Educação

MEC lava as mãos e se cala sobre agressão às universidades

Fonte: Brasil 247 em 07 de Dezembro de 2017

Embora diversos intelectuais e reitores de todas as universidades federais tenham divulgado nota contra a agressão às universidades federais, o ministro Mendonça Filho, que se notabilizou por dedicar sua primeira audiência ao ator Alexandre Frota, divulgou apenas uma nota protocolar, em que lava as mãos e silencia sobre o arbítrio; "O Ministério da Educação, após efetuar qualquer liberação financeira, não possui qualquer ingerência sobre os processos de pagamento que estejam a cargo de suas unidades vinculadas, que estão sob fiscalização dos órgãos de controle responsáveis", disse o MEC.

Embora diversos intelectuais e reitores de todas as universidades federais tenham divulgado nota contra a agressão às universidades federais como a de Santa Catarina (UFSC) e de Minas Gerais (UFMG), o ministro da Educação, Mendonça Filho, que se notabilizou por dedicar sua primeira audiência ao ator Alexandre Frota, divulgou apenas uma nota protocolar sobre o assunto.

Procurado nesta quinta-feira, 7, pelo 247 para comentar a operação "Esperança Equilibrista" da Polícia Federal, que levou em condução coercitiva o reitor da UFMG, Jaime Arturo Ramírez e outros funcionários, o Ministério da Educação (MEC) limitou-se a dizer que que as universidades têm autonomia garantida pela Constituição.

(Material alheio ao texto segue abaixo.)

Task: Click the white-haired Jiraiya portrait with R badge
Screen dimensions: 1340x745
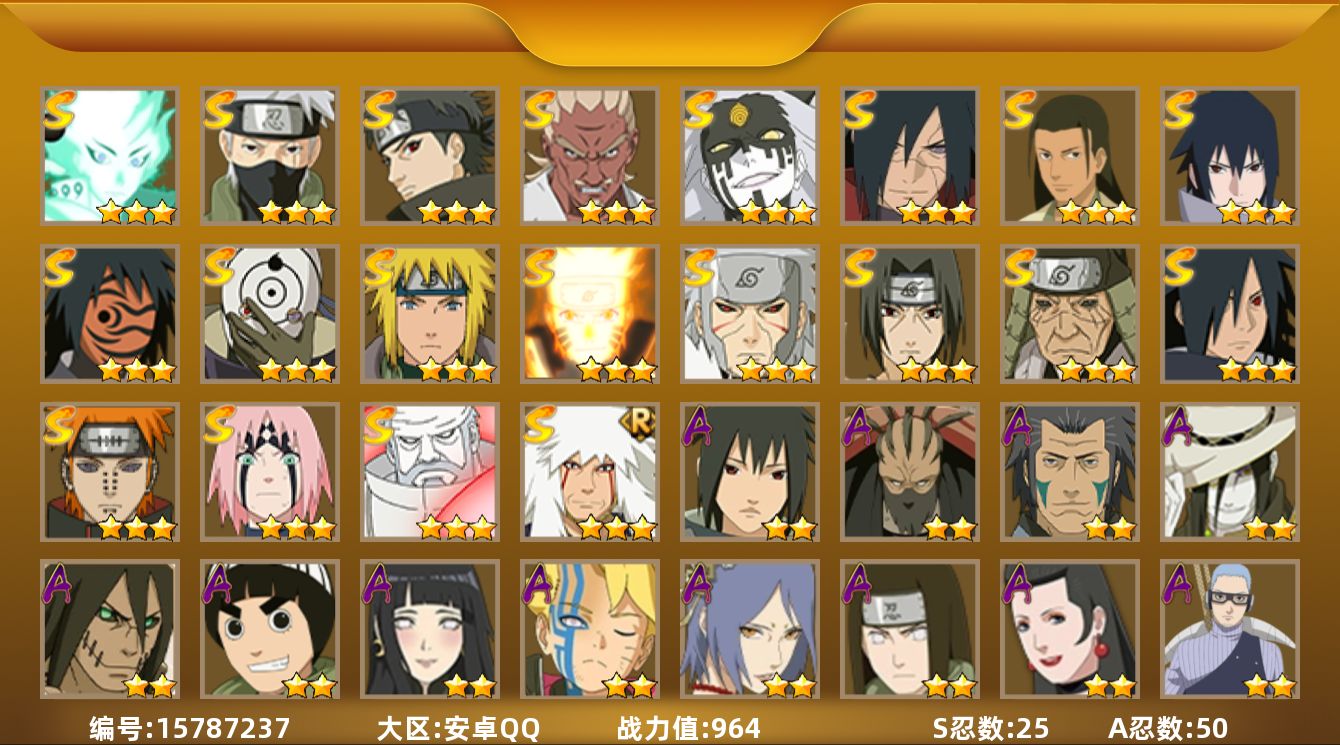Action: 590,472
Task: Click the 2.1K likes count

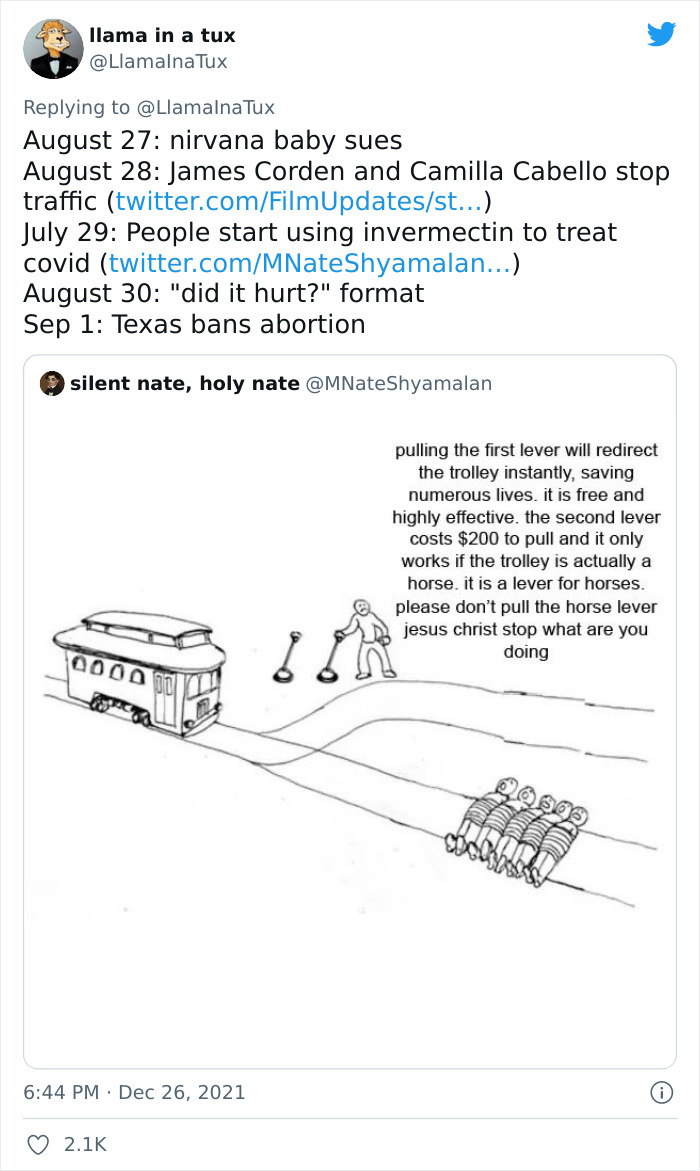Action: tap(86, 1143)
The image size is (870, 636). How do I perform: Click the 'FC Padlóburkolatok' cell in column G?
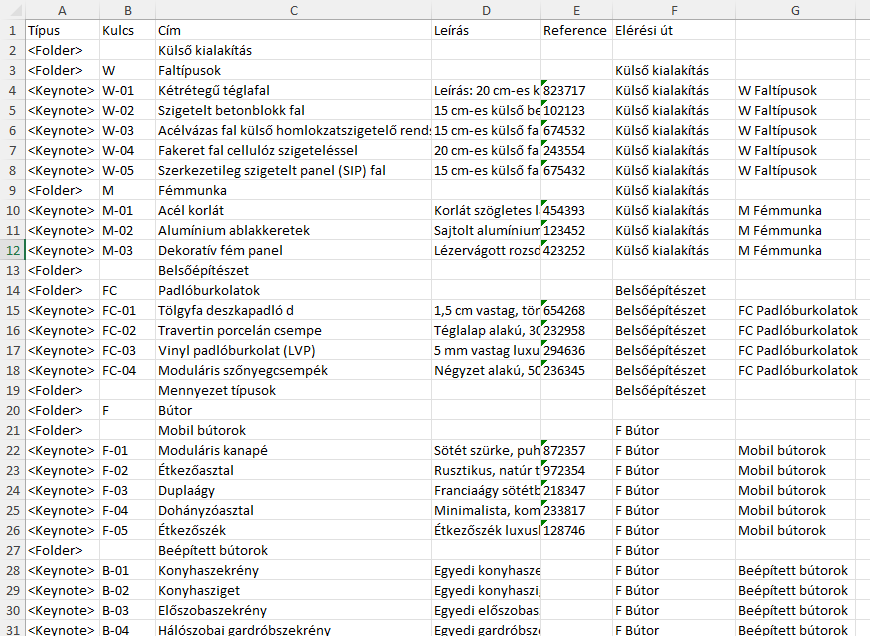point(794,310)
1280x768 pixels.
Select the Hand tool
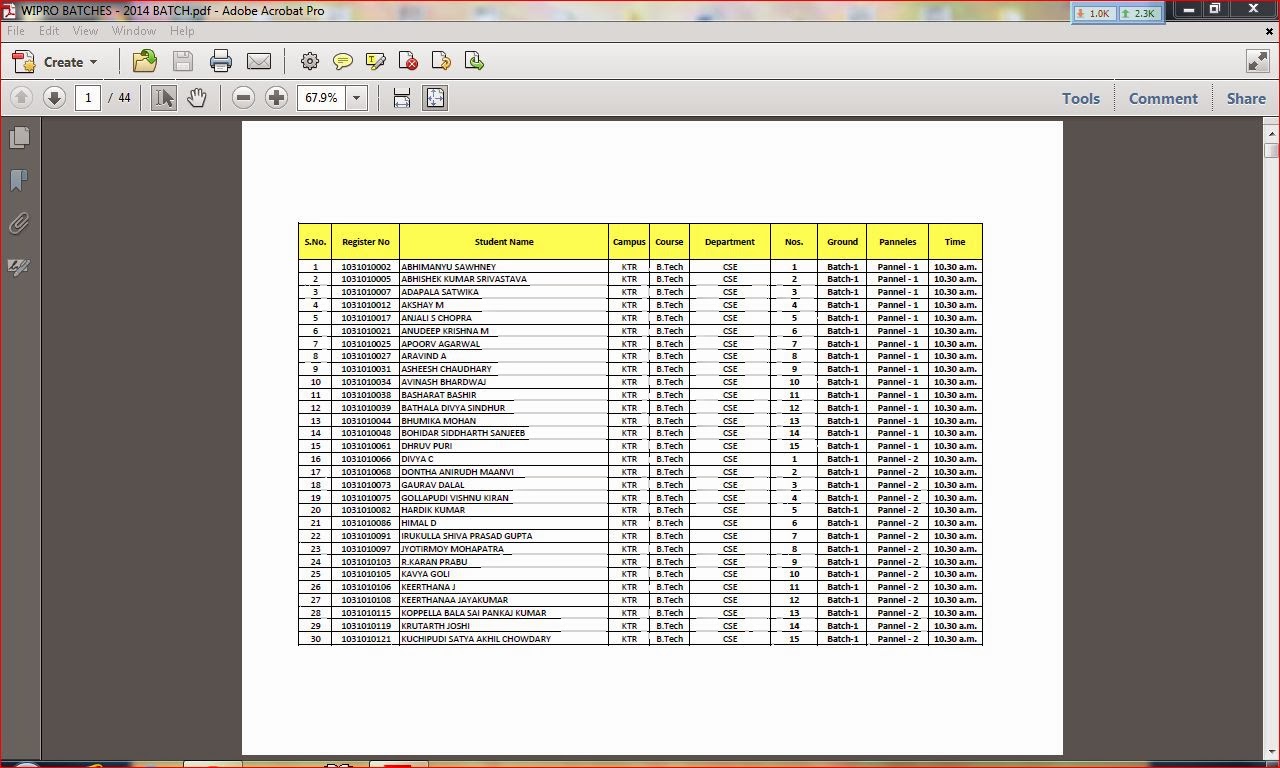[197, 97]
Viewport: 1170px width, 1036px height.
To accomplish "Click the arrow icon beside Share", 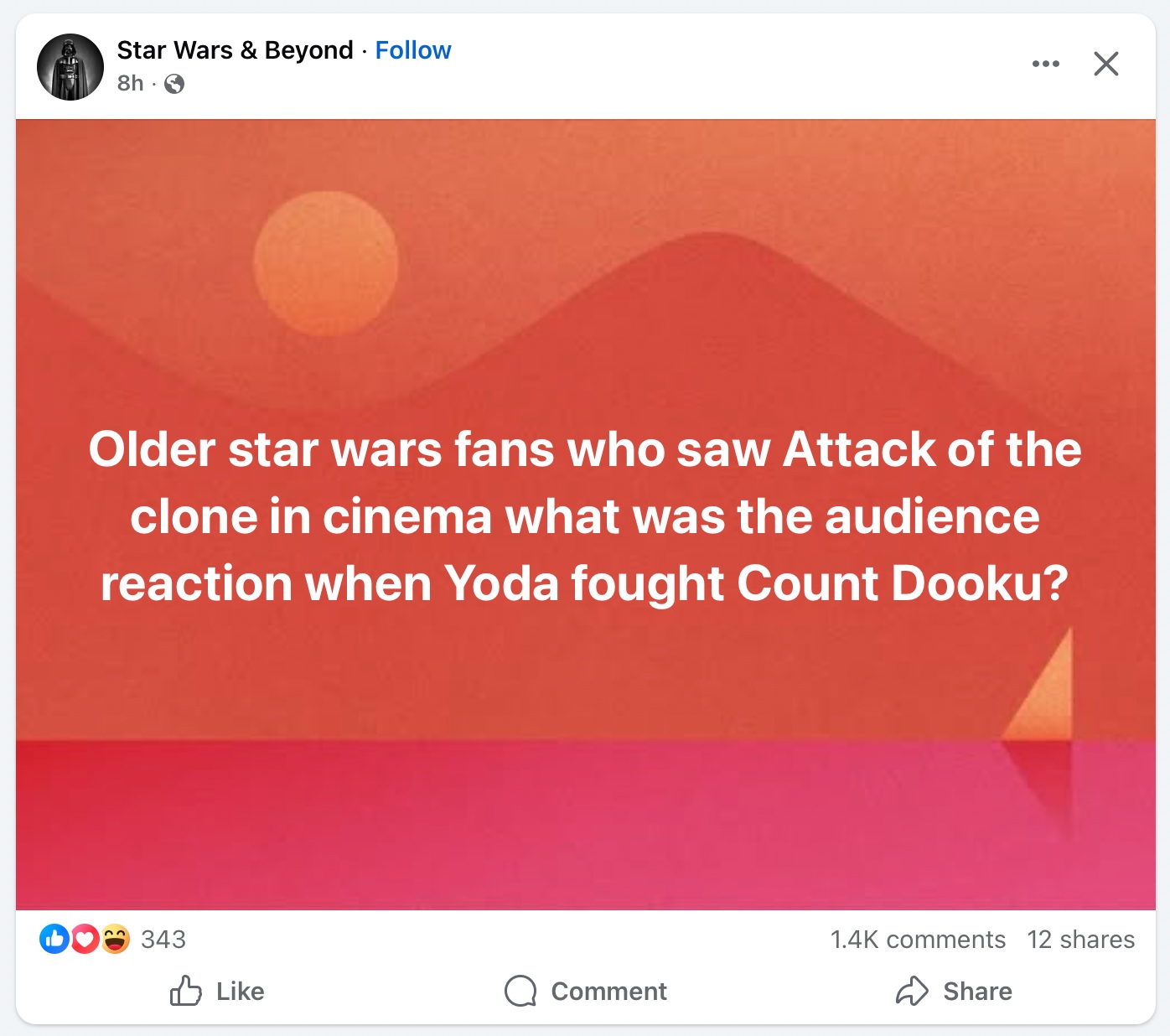I will click(x=912, y=991).
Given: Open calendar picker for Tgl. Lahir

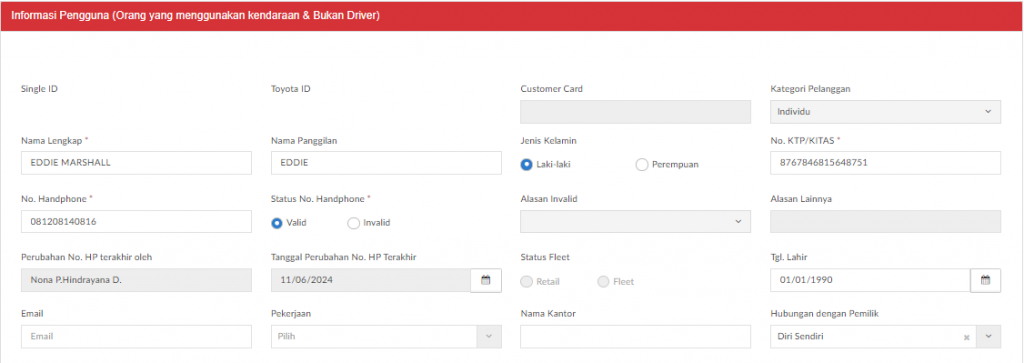Looking at the screenshot, I should [985, 280].
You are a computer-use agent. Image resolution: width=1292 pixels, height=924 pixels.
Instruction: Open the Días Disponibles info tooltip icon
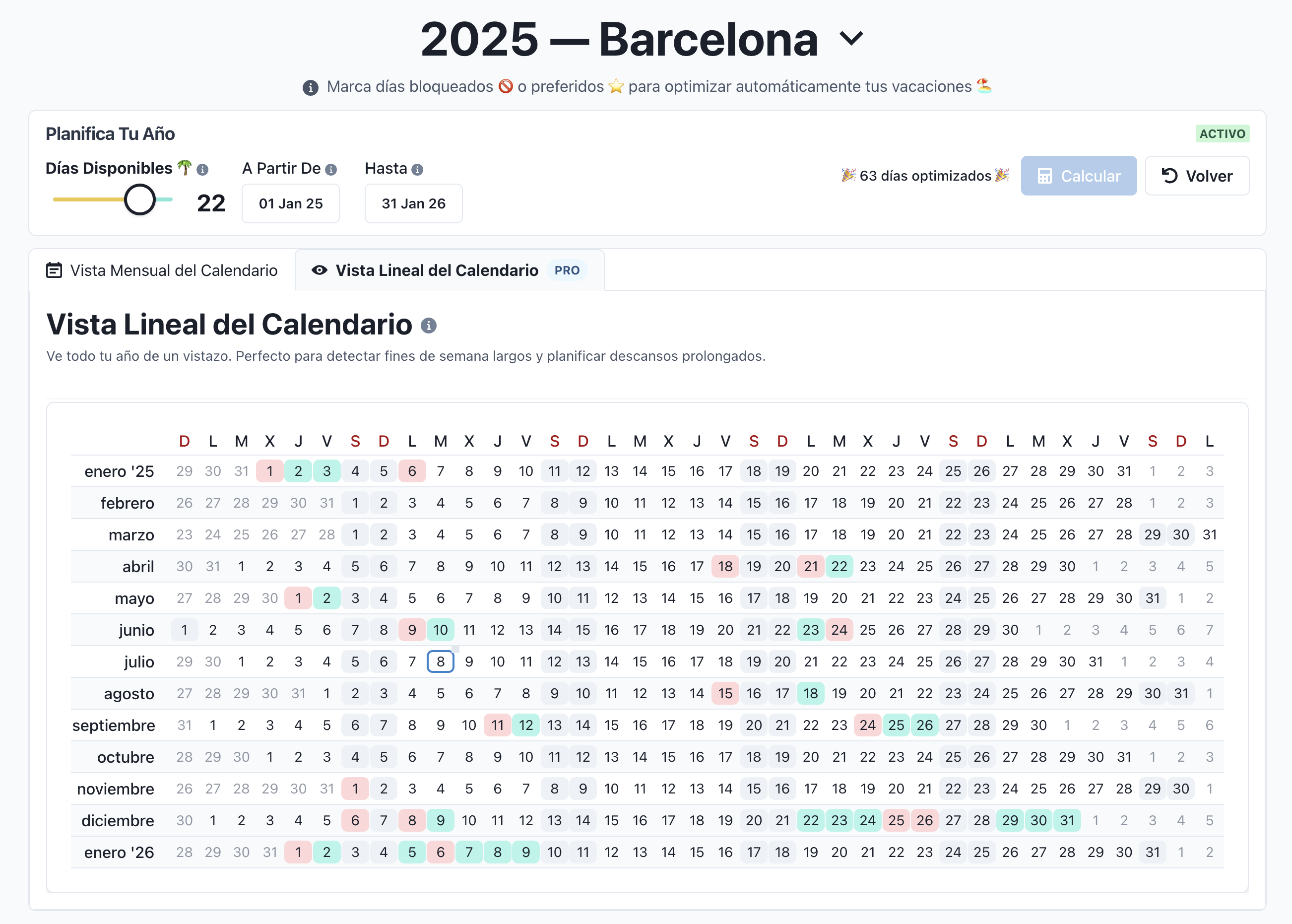(x=203, y=169)
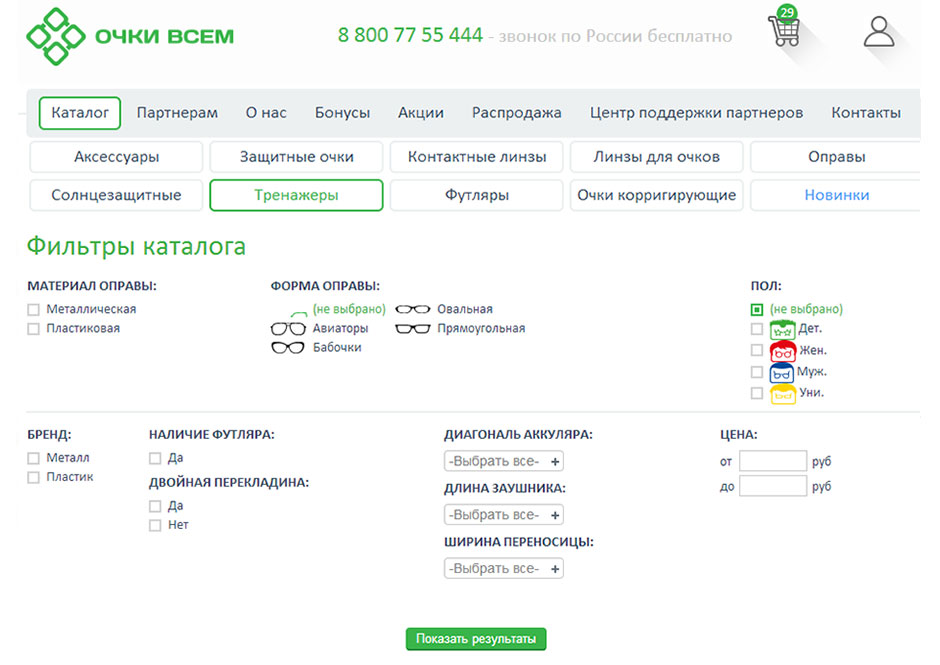The width and height of the screenshot is (940, 665).
Task: Open the Длина заушника dropdown
Action: (504, 515)

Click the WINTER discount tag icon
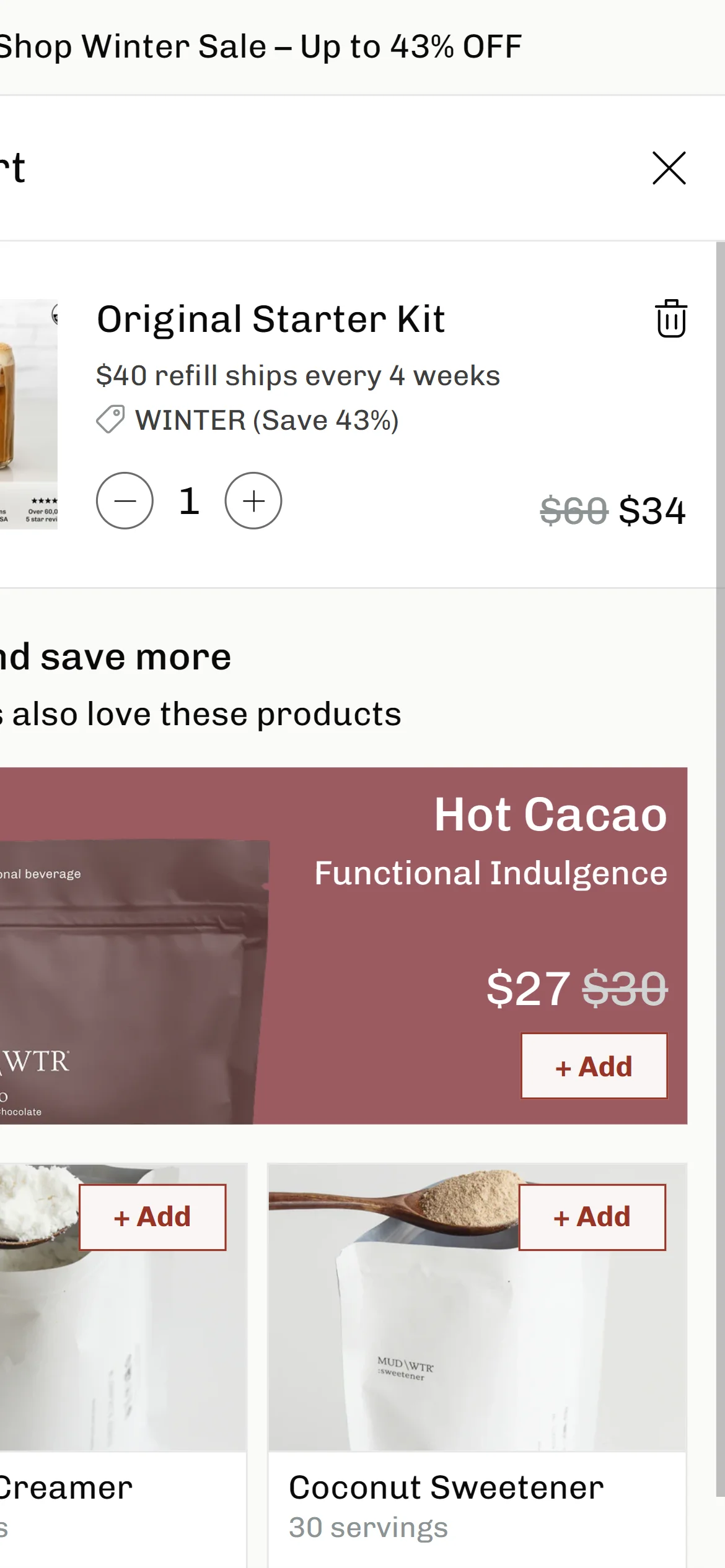[110, 420]
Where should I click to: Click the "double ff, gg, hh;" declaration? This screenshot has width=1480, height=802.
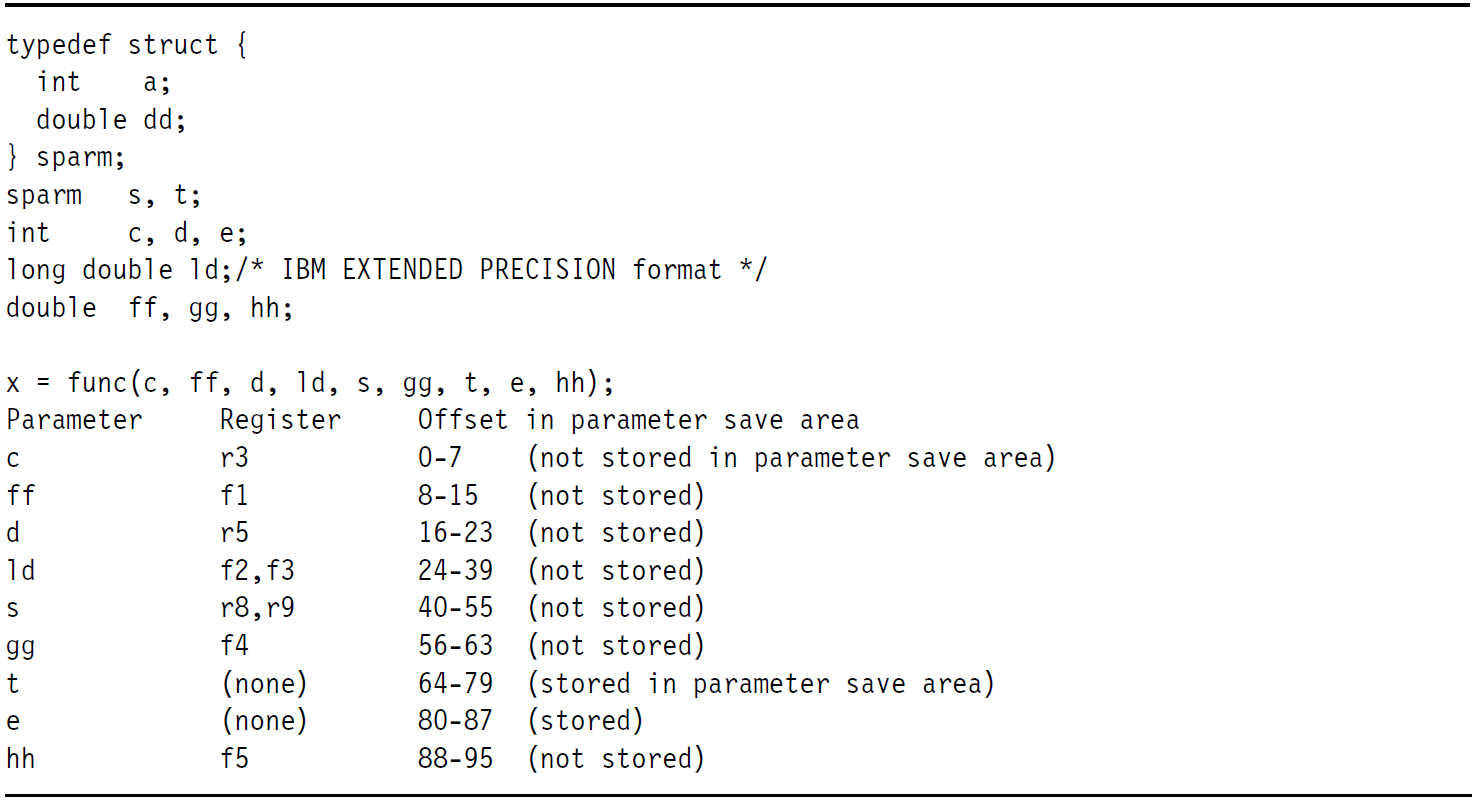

"As universidades federais têm autonomia administrativa, financeira e pedagógica, uma garantia dada pela Constituição Federal. O Ministério da Educação, após efetuar qualquer liberação financeira, não possui qualquer ingerência sobre os processos de pagamento que estejam a cargo de suas unidades vinculadas, que estão sob fiscalização dos órgãos de controle responsáveis", disse o ministério em nota.

Um dia depois da operação na UFMG, a PF deflagrou nova investida contra a UFSC, pouco mais de dois meses após o suicídio do reitor Luiz Cancellier.

Em um manifesto divulgado nesta quinta-feira, 7, dezenas de professores universitários, intelectuais e juristas criticaram a escalada repressora contra as instituições públicas de ensino superior do País. "É inadmissível que a sociedade brasileira continue tolerando a ruptura da tradição legal construída a duras penas a partir da democratização brasileira em nome de um moralismo espetacular que busca, via ancoragem midiática, o julgamento rápido, precário e realizado unicamente no campo da opinião pública", diz o documento, assinado por nomes de peso como os professores Leonardo Avritzer, Lilia Schwarcs, Boaventura de Sousa Santos, André Singer, entre outros.